1. Auf die Revision der Staatsanwaltschaft wird das Urteil des Landgerichts Saarbrücken - 12. Kleine Strafkammer - vom 10. Juli 2017

a) im Schuldspruch dahin geändert, dass der Angeklagte der Störung der Religionsausübung in Tateinheit mit Hausfriedensbruch schuldig ist,

b) im Rechtsfolgenausspruch mit den diesem zugrunde liegenden Feststellungen

a u f g e h o b e n .

2. Die Revision des Angeklagten gegen das vorgenannte Urteil wird auf seine Kosten als unbegründet v e r w o r f e n .

3. Im Umfang der Aufhebung wird die Sache zur erneuten Verhandlung und Entscheidung, auch über die Kosten der von der Staatsanwaltschaft eingelegten Revision, an eine andere Kleine Strafkammer des Landgerichts Saarbrücken

z u r ü c k v e r w i e s e n.

Von Rechts wegen

 

Gründe

I.

Das Amtsgericht Saarbrücken hatte den Angeklagten durch Urteil vom 17. Januar 2017 wegen Hausfriedensbruchs in Tateinheit mit Störung der Religionsausübung zu einer Geldstrafe von 70 Tagessätzen zu je 10,-- € verurteilt.

Dieses Urteil hat das Landgericht Saarbrücken - 12. Kleine Strafkammer - mit Urteil vom 10. Juli 2017 auf die Berufung des Angeklagten aufgehoben, den Angeklagten wegen Hausfriedensbruchs schuldig gesprochen, ihn deshalb verwarnt und die Verurteilung zu einer Geldstrafe von 50 Tagessätzen zu je 10,-- € vorbehalten.

Nach den in dem Urteil des Landgerichts getroffenen Feststellungen plante der Angeklagte, der derzeit an der Hochschule der Bildenden Künste Saar nach vorangegangenem dortigem Studium (Fachrichtung "Freie Kunst") den Masterstudiengang absolviert, Ende des Jahres 2015 im Rahmen seiner künstlerischen Tätigkeit eine Videoinstallation mit dem Titel "pressure to perform", um seine kritische Haltung gegenüber dem Druck der Leistungsgesellschaft, der nach seiner Ansicht nichts mehr heilig ist, zum Ausdruck zu bringen und um dem Betrachter vor Augen zu führen, wie sich Menschen unnatürlich in Situationen verhalten, in denen sie viel Druck von außen verspüren.
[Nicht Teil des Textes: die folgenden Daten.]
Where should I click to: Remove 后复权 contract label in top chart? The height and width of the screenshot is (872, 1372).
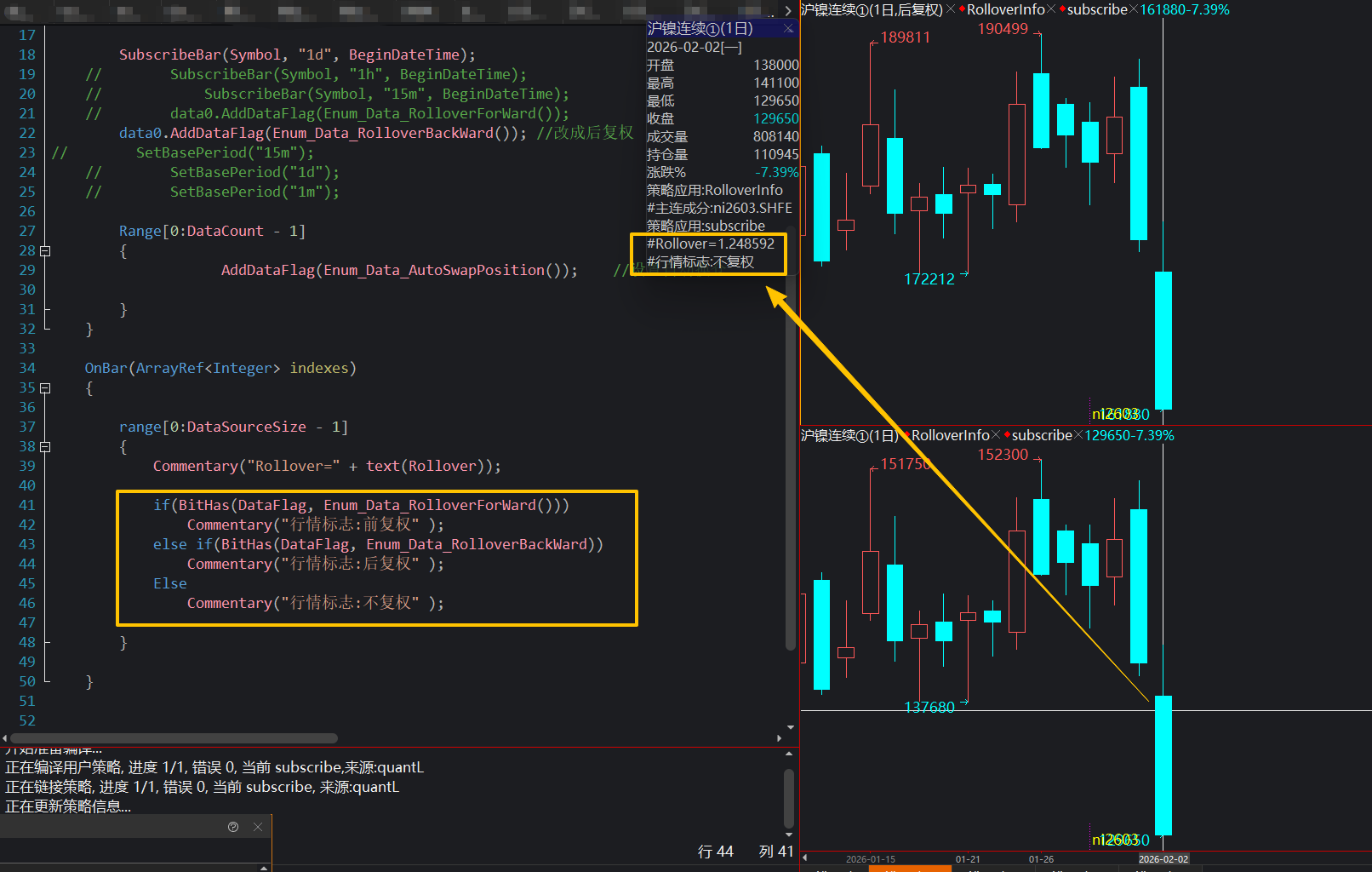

Zur Umsetzung beabsichtigte er, auf einem Kirchenaltar zahlreiche Liegestützen bis zu seiner körperlichen Erschöpfung durchzuführen, dies mit seiner Videokamera aufzuzeichnen und den Videofilm später auf Bildschirmgeräten öffentlich vorzuführen. Dabei kam es dem Angeklagten darauf an, nicht etwa einen Nachbau, sondern den Altar einer geweihten Kirche zu benutzen, um seinem Werk dadurch einen besonderen Charakter zu verleihen und auch - wie sonst bei der Erstellung seiner Kunstwerke - die Produktionskosten zu minimieren.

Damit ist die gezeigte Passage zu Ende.